Krugman: Never Underestimate The Ignorance Of The Powerful


Paul Krugman points out that wealth and power attract people who tell you what you want to hear. There are wealthy men with enough humility to accept constructive criticism — “I’ve met some of them. But such men don’t seem likely to play a role in the incoming administration,” Krugman says:

What this means in the current context is that almost all attempts to refute Trump’s claims that he can replace income taxes with tariffs aim too high. I’m a great admirer of Clausing and Obstfeld’s work on the amount of revenue we could possibly collect from tariffs, showing that it couldn’t possibly replace the income tax.

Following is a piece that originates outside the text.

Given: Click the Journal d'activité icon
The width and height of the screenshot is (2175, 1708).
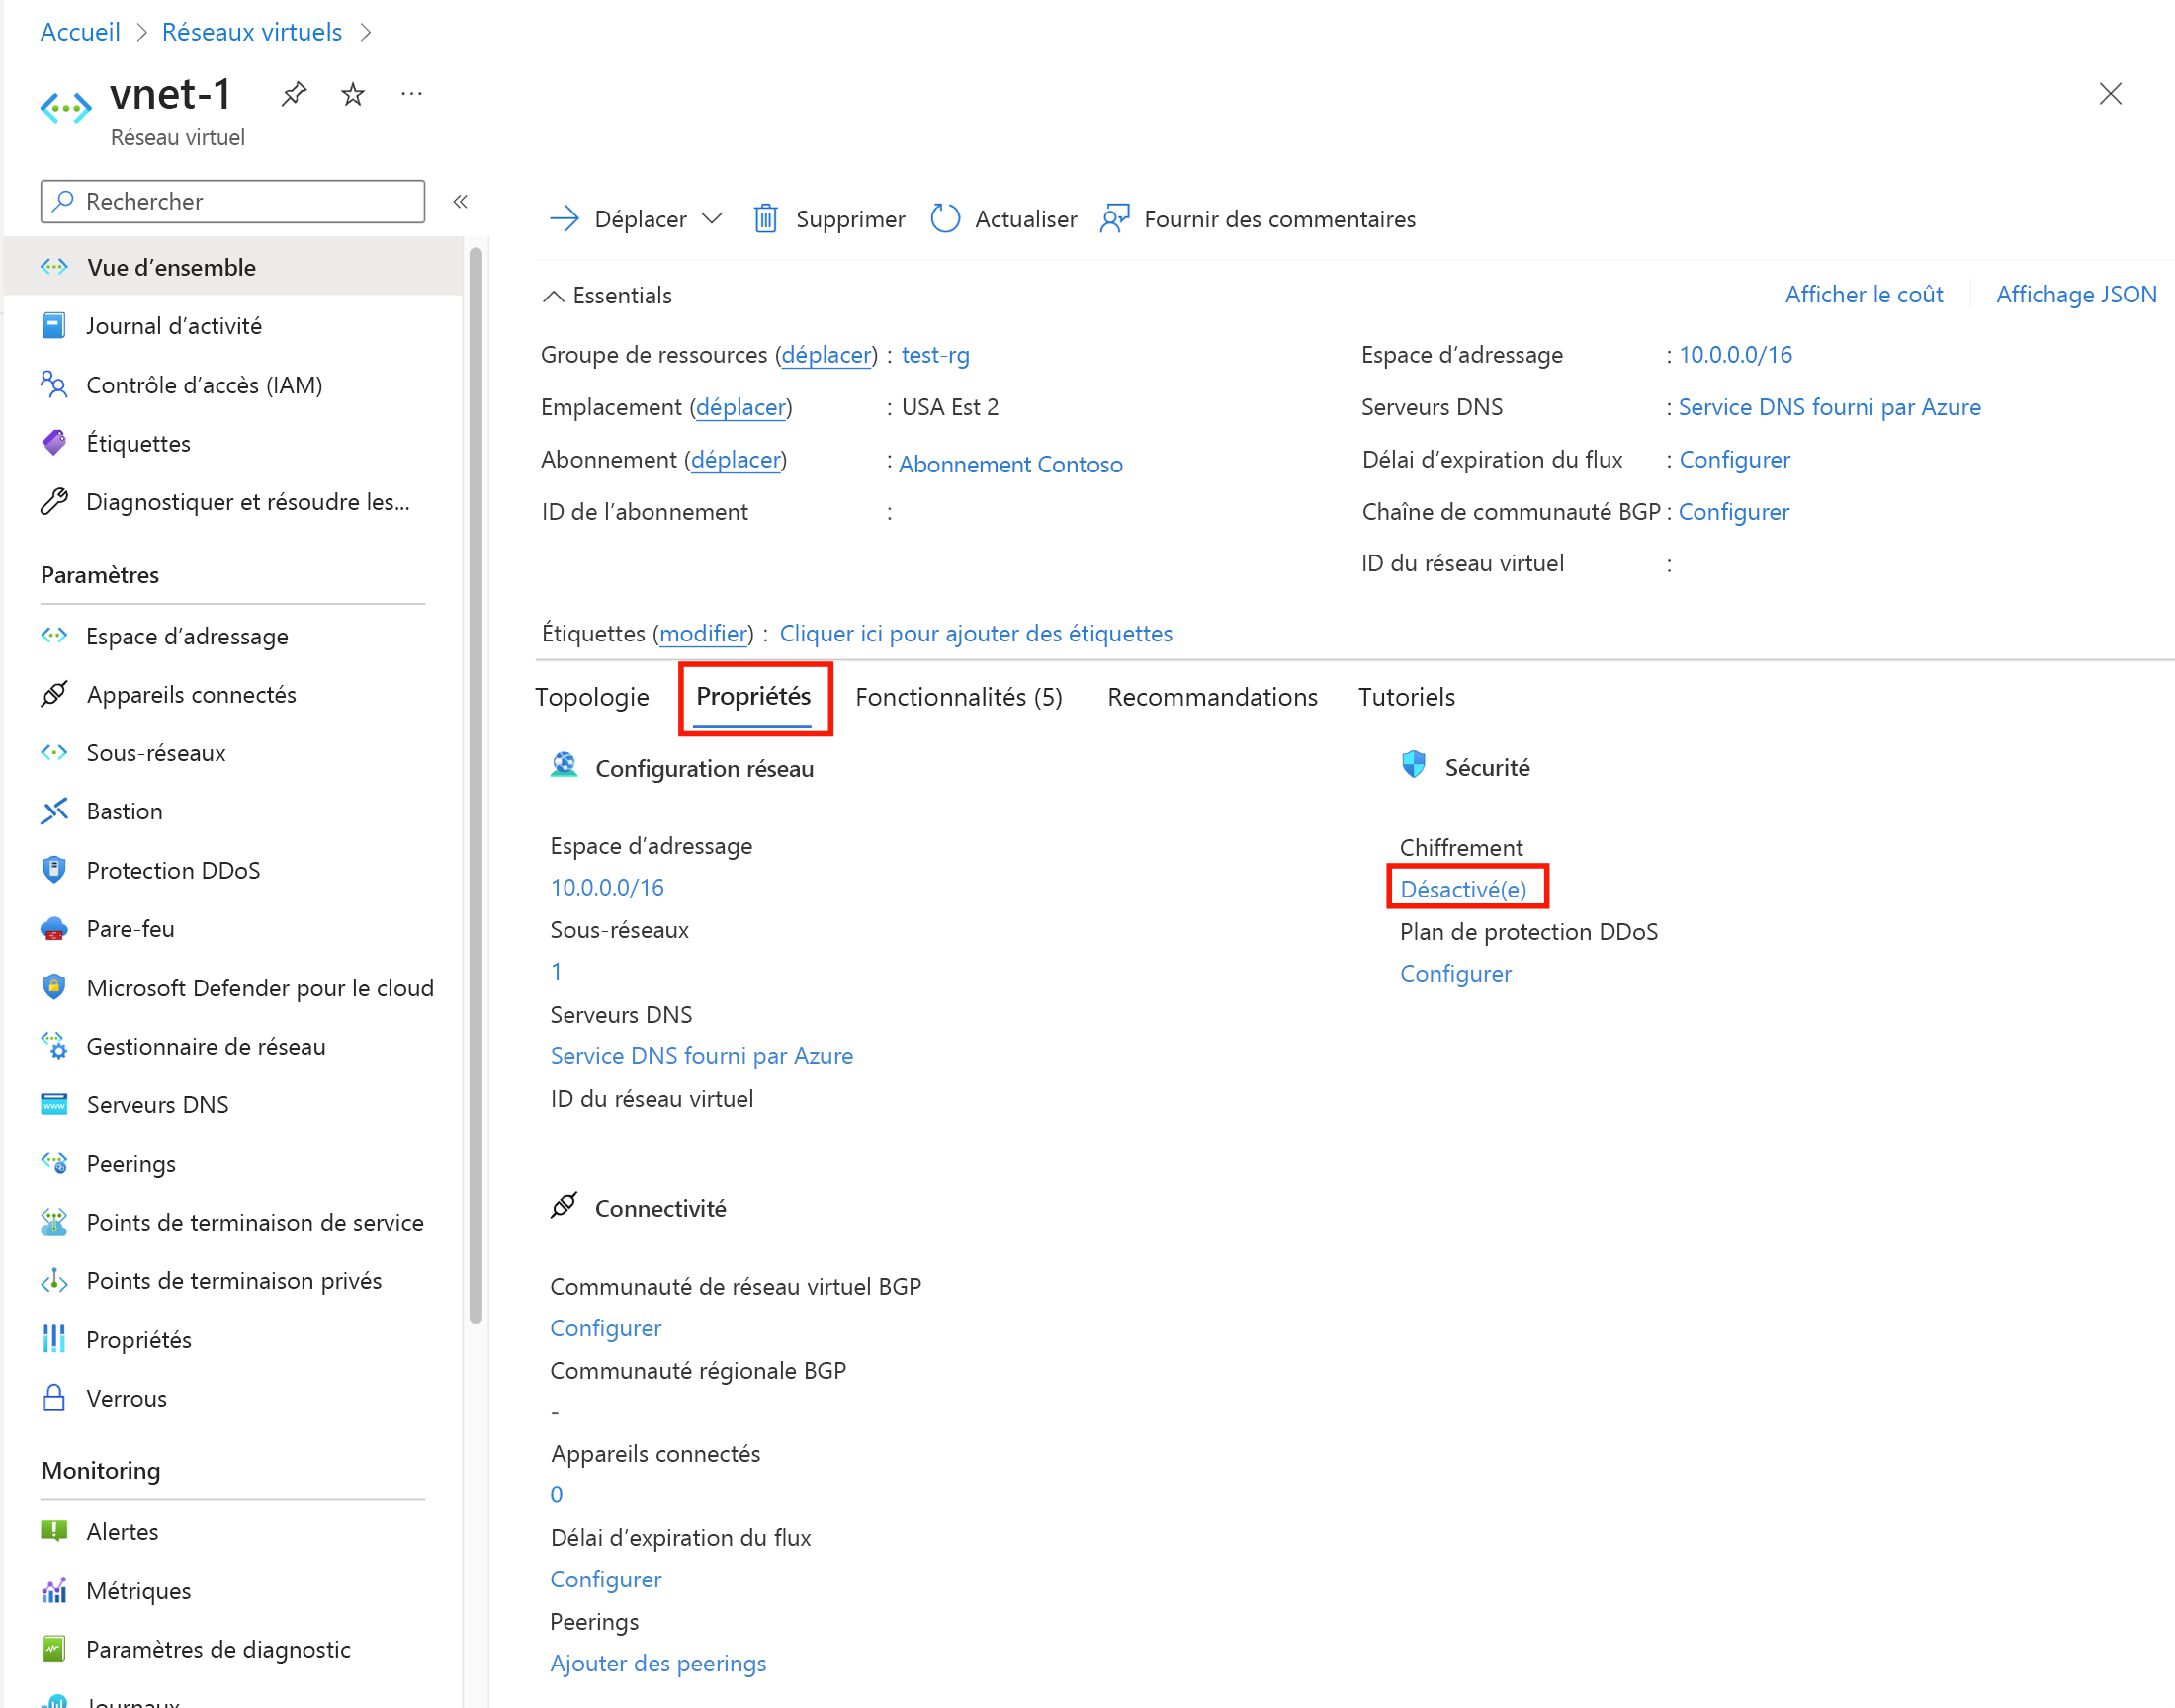Looking at the screenshot, I should (x=54, y=324).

Here’s their chart showing that there really is a tariff-rate Laffer curve.

But when Trump or Andreesen ask why we can’t go back to the McKinley era, when the government subsisted on tariffs and didn’t need an income tax, their problem isn’t failure to understand the revenue function; it’s failure to appreciate the simple fact that in the 1890s America barely had a government by modern standards:

Sure, tariffs could pay for a government without Social Security, Medicare and Medicaid, at a time when even the military was tiny. But the constituency for returning to that kind of small government consists, as far as I can tell, of a couple of dozen libertarians in bow ties. And the kind of government we have now needs a lot more than tariffs to pay its way.

Which brings me back to what is likely to happen on tariffs. You might think that it’s obvious that Trump’s announced plans, or concepts of plans, are unworkable. But it’s probably not obvious to Trump — and who’s going to tell him?

So he may really try to go through with this stuff.